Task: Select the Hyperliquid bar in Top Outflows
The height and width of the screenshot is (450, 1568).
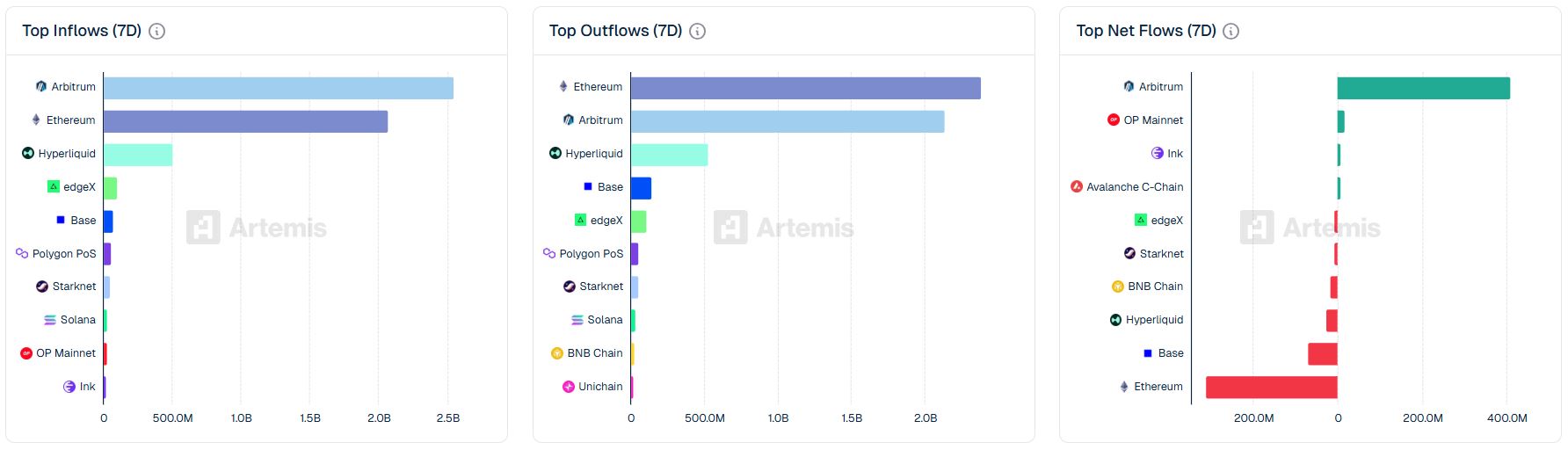Action: [669, 156]
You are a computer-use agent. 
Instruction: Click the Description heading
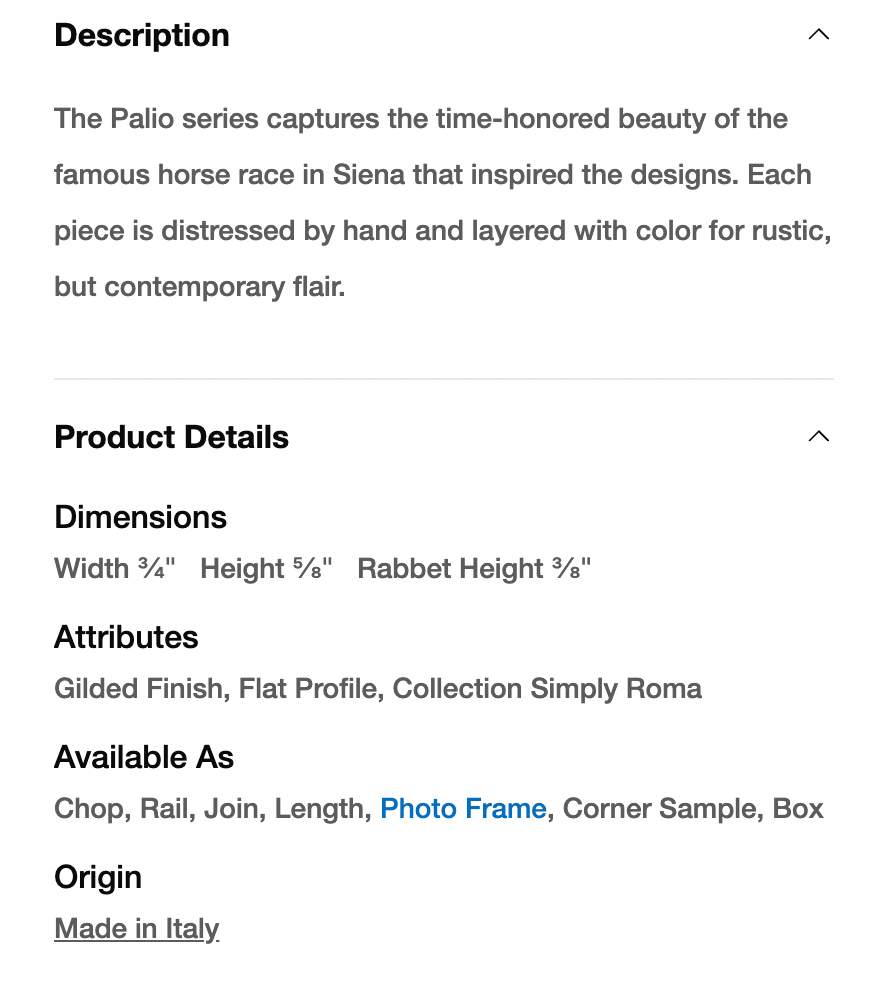(x=142, y=36)
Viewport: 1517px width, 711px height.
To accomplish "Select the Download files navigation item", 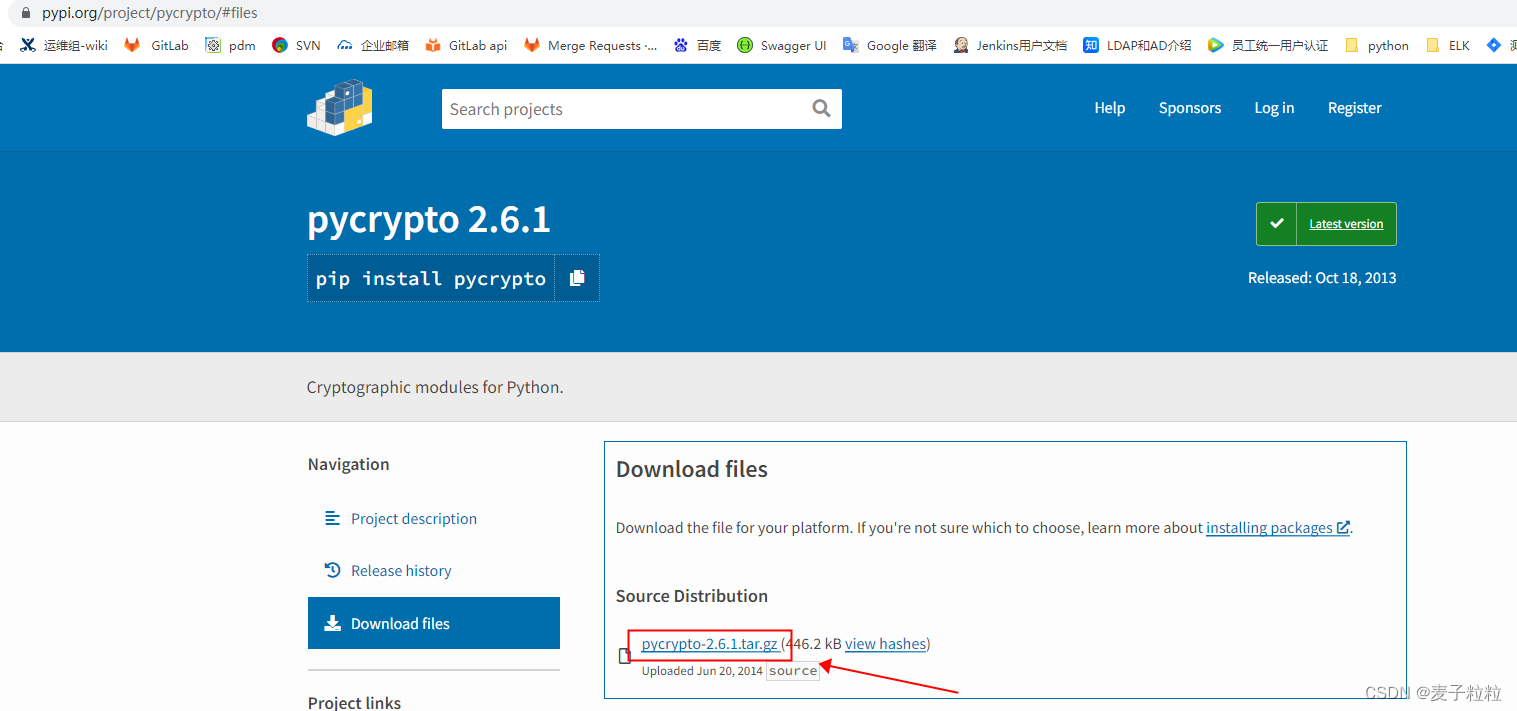I will point(399,623).
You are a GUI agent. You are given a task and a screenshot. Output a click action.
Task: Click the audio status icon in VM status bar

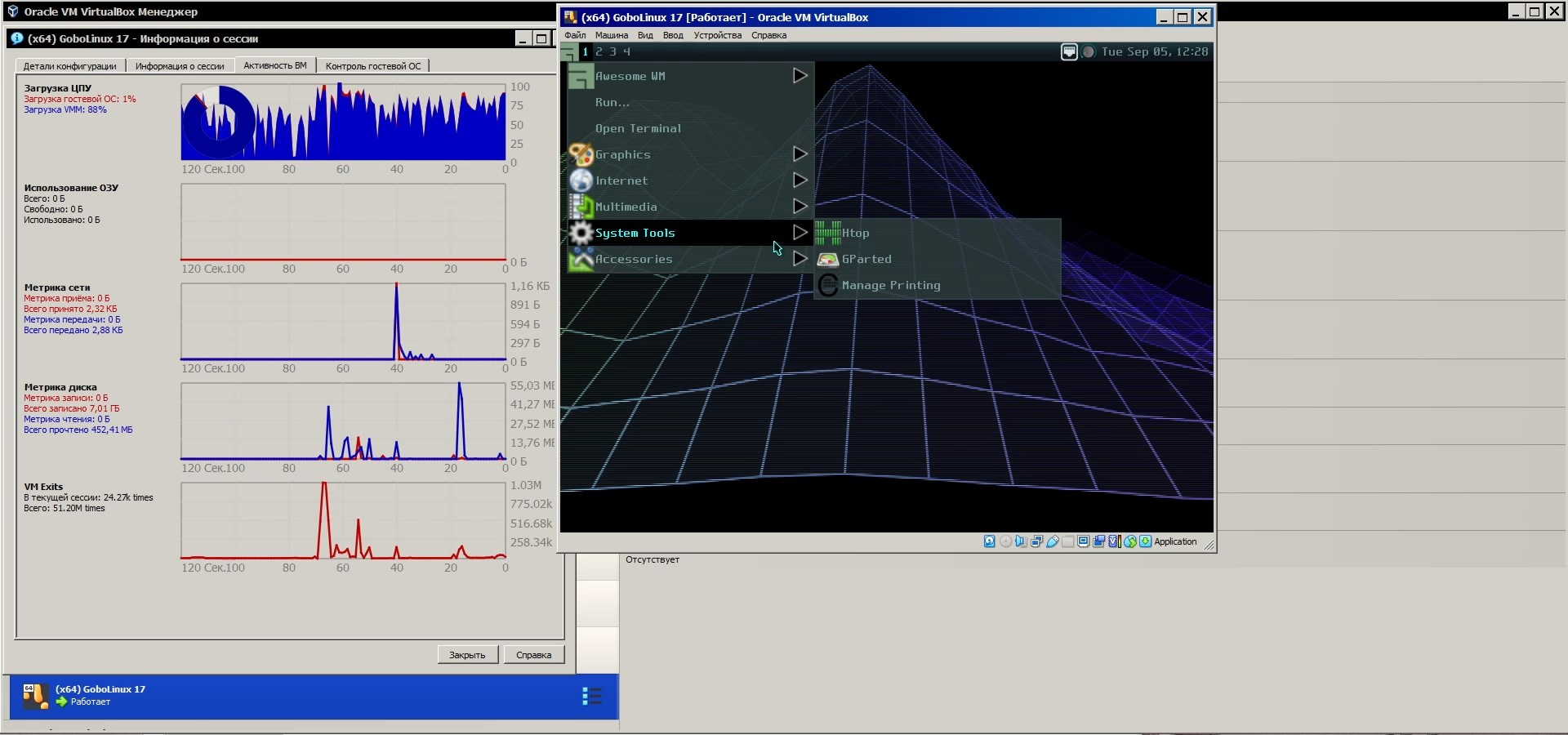click(1021, 541)
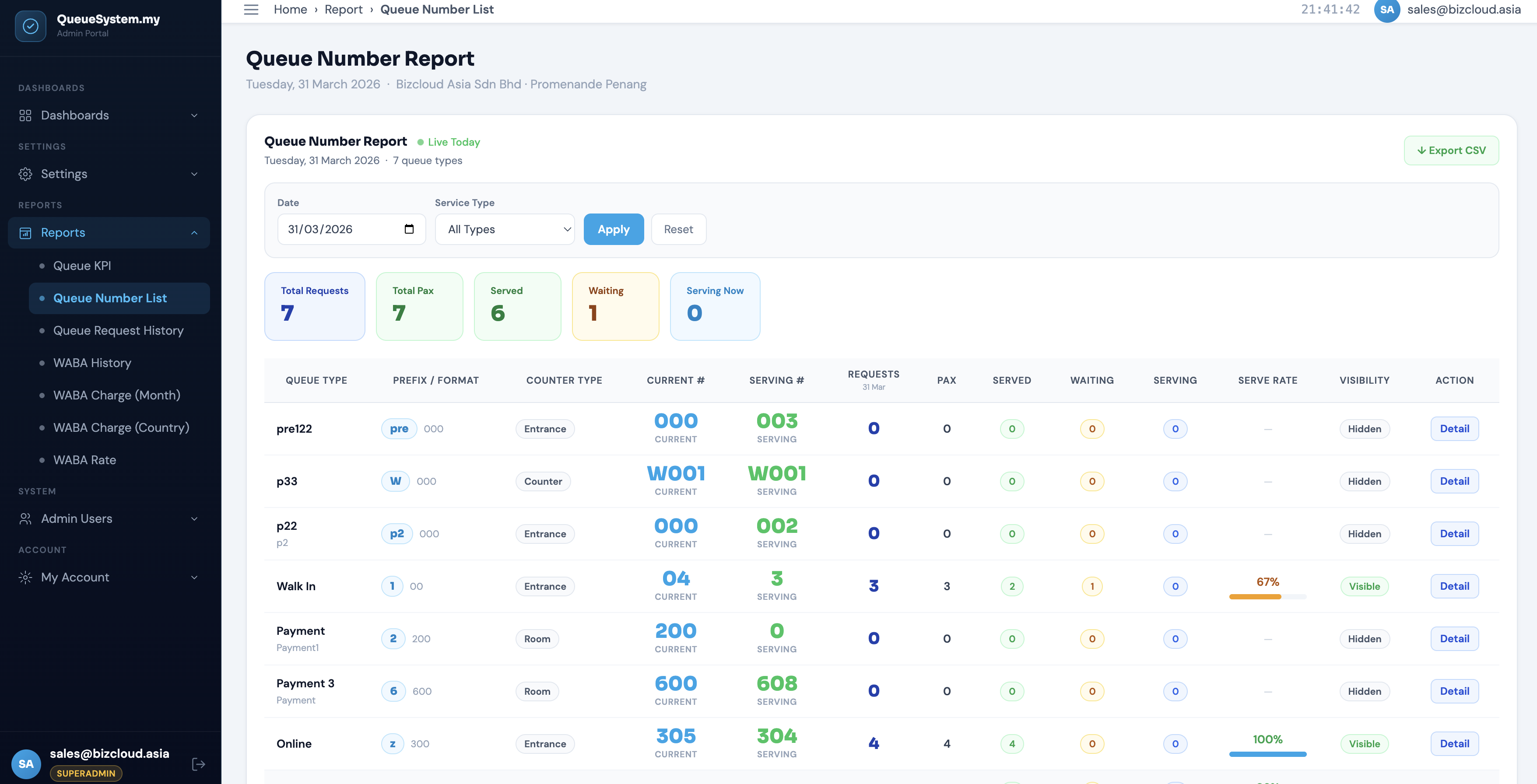
Task: Open Queue Request History report
Action: 118,331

· · ·

[Task item]: What lines of the data contain the string "agent"? List them.

[Task result]:
You are a computer-use agent. 
You are a GUI agent. You are given a task and a screenshot. Output a click action.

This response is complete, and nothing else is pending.